なぜ働くのか
遊び
あなたも幼い頃は1日中夢中になって遊んでいた経験があるかもしれない。ところが遊びは子どもの頃だけの特権で、次第に成長するにあたって遊んでばかりではいけないという風潮が強くなってきたわけだ。いわゆる社会人と呼ばれる世代になっても1日中遊んでばかりいては、そろそろ真面目に働きなさいと言われてしまうだろう。さらにあなたもいい歳してもまだ趣味やゲームに没頭している人をやや蔑んで見ているね。とはいえ一方で、働くことに喜びを見出している人は少ないのは不思議なことだ。仕事は苦痛であり、苦痛であるからこそ対価、この場合は給与が支給されると思い込んでいる。逆に楽しいことばかりしていては、生きる糧を得られないどころか、日々の生活も困窮して誰かに迷惑をかけてしまうので、悪いことだとも思っている。これらは世間でいう常識だと言っていいだろう。けれども本当にそうなのだろうか、という問いに真摯に答えられる人は意外と少ないね。
働かざるもの
少し生物的な歴史を振り返ってみれば、食べるために狩猟採集生活から、米や小麦などの穀物を育てる生活に変わったのはせいぜい1万年前ぐらいだね。それまでは、まさにその日暮らしで、餓死しない程度に餌を取るために働いていたわけだ。そこから安定的に食べるに困らない方法を発見したのが、定住農耕生活となる。穀物類はある程度貯蔵することができるので、働けば働くほどその収穫量が増えるわけだ。もちろんそれも自然相手のことだから、思ったように収穫できず不作の年もある。けれども、動き回る動物を狩猟で首尾よく捕まえることよりも、より安定的に暮らすことを選んだわけだ。
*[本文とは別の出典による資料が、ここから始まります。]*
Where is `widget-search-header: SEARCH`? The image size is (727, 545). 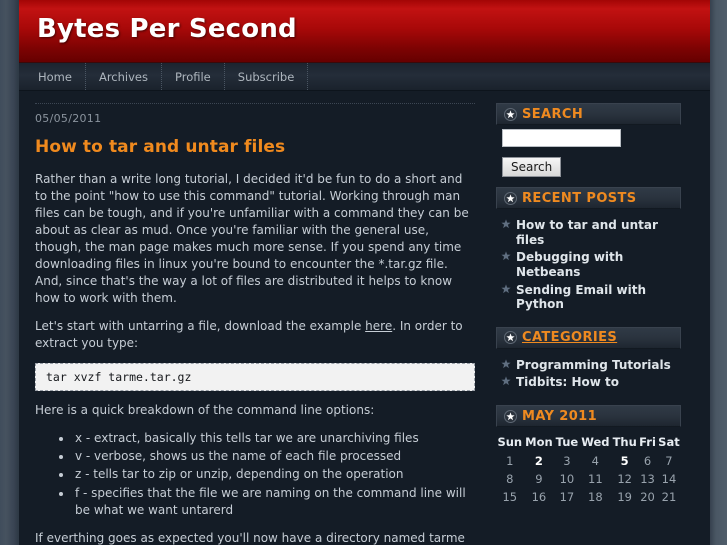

おそらくその時に仕切っていた人が、労働は美徳だと吹き込んだに違いないわけだ。そこからが今の社会の原型が生まれたわけだ。貧富の差が身分制度や地位の差ができ、土地から移動しないようにお家制度や戸籍が生まれ、収穫量に対する税を決めるために記録される文書が生まれたわけだ。そもそも人類がこの世に暮らし始めてからの年月からするに、ここ最近だと言っても良いぐらいのものだね。
豊かさ
その後に物々交換よりももっと効率的な代替手段が生まれる。それが貨幣だね。貨幣の始まりは、例えばお米どれだけ分、なんて書き記したメモのようなものだっただろう。西洋では金を主軸としてその金の預り証のようなものらしい。直接お米や金をわざわざ交換相手に持ち運んで、その場でやりとりするよりも使い勝手がいいわけだ。そうして貨幣制度があちこちで普及し、現代では外為市場で刻々とその値が変化する時代となっているのは御存知の通りだ。その値が変わるたびに喜ぶ人と悲しむ人がいるわけだ。そうして貨幣がメインキャストとなってお金もちが豊かさの象徴となって久しいわけだ。けれどもそれもせいぜい数百年前ぐらいに始まったことで、人類史から言えばつい最近のことだとも言える。だからあなたはなぜか子どもから大人になればどこかの会社や仕事によって、何にでも変えられるお金を得るために働かざるを得ない状況になっている。それは仕方なくやっている人が多いにも関わらず、部下や同僚の働きぶりを評価しているわけだ。どう考えても働かないで生きていけるのなら、それに越したことはないはずなんだけれども、あなたはどう思うかな。